Given passage Start Marker
Van der Pol oscillator:
| Method | # Bases | Prediction accuracy |
|---|---|---|
| Prior work (Ingebrand et al.) | 100 | Baseline |
| Progressive / Prune | 2 | Same accuracy |
Basis count reduced from 100 to 2 — a 50× reduction — with no loss in accuracy.
Two-body orbital problem:
| Method | # Bases | Explained variance >99% |
|---|---|---|
| Overparameterized | Many | — |
| Progressive / Prune | 5–6 | ✓ |
Five to six bases capture >99% of variance, consistent with the 5-dimensional space of orbital parameters.
Ablation Study¶
Comparison with deep kernel learning (degree-3 polynomial): - Training time: Function Encoders are approximately 10× faster than deep kernels (RBF) at \(m=20\). - Reason: deep kernels require \(\mathcal{O}(m^3)\) Gram matrix inversion. - The geometric structure of the Gram matrices is nearly identical, validating the interpretation of Function Encoders as adaptive kernels in primal space.
Key Findings¶
- Both PCA-guided algorithms accurately identify the intrinsic dimensionality of the function space.
- Compact basis representations can reduce the number of bases by up to 50× without accuracy loss.
- Function Encoders are significantly more training-efficient than deep kernel methods.
- The derived bounds provide non-vacuous guarantees at inference time.
- Learned basis functions exhibit interpretable physical structure in dynamical systems.
Highlights & Insights¶
- Unifying two worlds: the approach bridges the scalability of neural networks with the theoretical guarantees of kernel methods — Function Encoders sit precisely at this intersection.
Given passage End Marker
_Activities_
a - Say whether each statement agrees with the Function Encoder summary. Answer yes or no, and quote the words from the summary that settle it.
(i) For the Van der Pol oscillator, the pruned method uses only 2 bases.
(ii) Deep kernels train about 10× faster than Function Encoders.
(iii) In the two-body orbital problem, five to six bases capture more than 99% of the variance.
b - Extend the Function Encoder summary, picking up right after its last line.
Exercise data Start Marker
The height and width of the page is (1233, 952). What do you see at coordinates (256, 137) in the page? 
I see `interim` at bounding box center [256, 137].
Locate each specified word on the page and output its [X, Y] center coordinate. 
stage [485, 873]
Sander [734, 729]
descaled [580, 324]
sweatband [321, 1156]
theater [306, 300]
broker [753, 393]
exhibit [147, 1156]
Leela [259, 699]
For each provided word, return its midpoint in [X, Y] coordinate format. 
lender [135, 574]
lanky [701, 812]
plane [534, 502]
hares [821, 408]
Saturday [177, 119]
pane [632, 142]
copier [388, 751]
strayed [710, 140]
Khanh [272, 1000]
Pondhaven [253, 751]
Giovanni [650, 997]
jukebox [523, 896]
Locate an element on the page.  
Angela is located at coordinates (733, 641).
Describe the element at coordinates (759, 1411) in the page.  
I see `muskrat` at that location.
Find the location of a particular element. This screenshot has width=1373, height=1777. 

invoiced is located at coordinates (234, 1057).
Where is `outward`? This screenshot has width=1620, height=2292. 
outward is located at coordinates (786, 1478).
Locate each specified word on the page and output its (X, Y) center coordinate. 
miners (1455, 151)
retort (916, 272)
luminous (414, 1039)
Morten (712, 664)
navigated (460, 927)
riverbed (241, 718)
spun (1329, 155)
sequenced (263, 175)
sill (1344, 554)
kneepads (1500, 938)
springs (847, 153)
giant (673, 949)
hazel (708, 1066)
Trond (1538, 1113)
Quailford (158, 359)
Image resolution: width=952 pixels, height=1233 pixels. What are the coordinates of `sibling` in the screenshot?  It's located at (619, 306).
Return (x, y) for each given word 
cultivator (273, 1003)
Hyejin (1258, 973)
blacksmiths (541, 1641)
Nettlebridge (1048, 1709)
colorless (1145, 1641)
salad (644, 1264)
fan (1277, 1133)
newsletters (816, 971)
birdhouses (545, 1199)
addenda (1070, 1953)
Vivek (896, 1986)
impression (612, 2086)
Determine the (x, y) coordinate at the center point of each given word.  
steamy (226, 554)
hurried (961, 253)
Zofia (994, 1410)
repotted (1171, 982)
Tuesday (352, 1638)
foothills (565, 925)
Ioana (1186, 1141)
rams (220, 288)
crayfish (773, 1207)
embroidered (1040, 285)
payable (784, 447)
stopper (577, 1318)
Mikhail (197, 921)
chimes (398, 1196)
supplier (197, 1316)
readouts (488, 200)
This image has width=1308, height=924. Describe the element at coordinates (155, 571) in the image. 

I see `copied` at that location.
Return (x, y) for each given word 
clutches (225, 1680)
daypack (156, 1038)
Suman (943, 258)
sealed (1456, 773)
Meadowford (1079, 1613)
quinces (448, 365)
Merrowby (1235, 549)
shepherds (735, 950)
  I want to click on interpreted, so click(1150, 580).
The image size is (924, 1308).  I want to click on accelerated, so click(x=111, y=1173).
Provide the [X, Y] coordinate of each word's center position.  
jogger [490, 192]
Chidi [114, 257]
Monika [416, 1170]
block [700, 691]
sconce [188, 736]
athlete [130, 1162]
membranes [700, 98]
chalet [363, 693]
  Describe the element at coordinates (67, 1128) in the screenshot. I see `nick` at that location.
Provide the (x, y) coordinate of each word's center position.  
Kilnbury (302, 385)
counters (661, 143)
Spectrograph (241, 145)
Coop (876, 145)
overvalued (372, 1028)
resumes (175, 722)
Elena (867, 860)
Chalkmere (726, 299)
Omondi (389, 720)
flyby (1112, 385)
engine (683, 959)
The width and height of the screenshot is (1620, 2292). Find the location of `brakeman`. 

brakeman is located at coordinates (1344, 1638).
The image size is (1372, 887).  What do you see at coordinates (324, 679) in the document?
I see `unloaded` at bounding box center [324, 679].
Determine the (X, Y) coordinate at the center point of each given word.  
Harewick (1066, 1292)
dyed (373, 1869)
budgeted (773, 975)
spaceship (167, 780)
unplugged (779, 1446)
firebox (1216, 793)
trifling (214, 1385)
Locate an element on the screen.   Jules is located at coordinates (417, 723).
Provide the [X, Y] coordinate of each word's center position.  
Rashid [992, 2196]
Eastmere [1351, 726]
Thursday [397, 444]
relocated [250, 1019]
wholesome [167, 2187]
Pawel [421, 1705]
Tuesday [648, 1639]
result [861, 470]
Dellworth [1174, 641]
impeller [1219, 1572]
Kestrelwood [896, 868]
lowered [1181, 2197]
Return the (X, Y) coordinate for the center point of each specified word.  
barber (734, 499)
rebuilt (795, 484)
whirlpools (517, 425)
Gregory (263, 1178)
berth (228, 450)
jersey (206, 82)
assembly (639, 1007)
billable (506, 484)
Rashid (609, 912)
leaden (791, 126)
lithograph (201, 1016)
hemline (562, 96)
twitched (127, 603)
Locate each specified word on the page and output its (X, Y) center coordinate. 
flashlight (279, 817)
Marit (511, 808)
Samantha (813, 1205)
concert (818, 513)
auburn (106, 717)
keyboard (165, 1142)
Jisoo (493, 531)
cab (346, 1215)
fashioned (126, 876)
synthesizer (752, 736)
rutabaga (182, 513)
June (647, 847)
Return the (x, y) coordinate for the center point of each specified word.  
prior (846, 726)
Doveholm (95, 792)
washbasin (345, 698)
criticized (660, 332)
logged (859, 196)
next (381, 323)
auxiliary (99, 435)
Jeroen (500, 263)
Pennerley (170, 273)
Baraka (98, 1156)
Exercise data End Marker
_Results for the exercise_
a -
(i) Yes: "Basis count reduced from 100 to 2"
(ii) No: "Function Encoders are approximately 10× faster than deep kernels (RBF)"
(iii) Yes: "Five to six bases capture >99% of variance"

b -
- Elegant analogy between PCA and basis selection: the problem of selecting the dimensionality of a function space is recast as PCA truncation in coefficient space.
- Solid theoretical contributions: the truncated Gaussian PAC-Bayes technique has independent value and is applicable to other unbounded-loss settings.
- Layered experimental design: validation progresses from polynomial spaces with known dimensionality to real dynamical systems, demonstrating the method's effectiveness in increasing complexity.
Limitations & Future Work¶
- The stopping threshold \(\tau\) remains heuristic; a principled, non-heuristic basis selection criterion is lacking.
- Progressive training is inherently sequential, limiting efficiency on large-scale problems.
- Experiments are confined to low-dimensional dynamical systems; performance on high-dimensional complex settings (PDEs, vision tasks) is unknown.
- Constants in the generalization bounds may be large; while non-vacuous, their practical tightness remains to be verified.
- End-to-end integration with downstream applications (e.g., robotic control, trajectory prediction) has not been explored.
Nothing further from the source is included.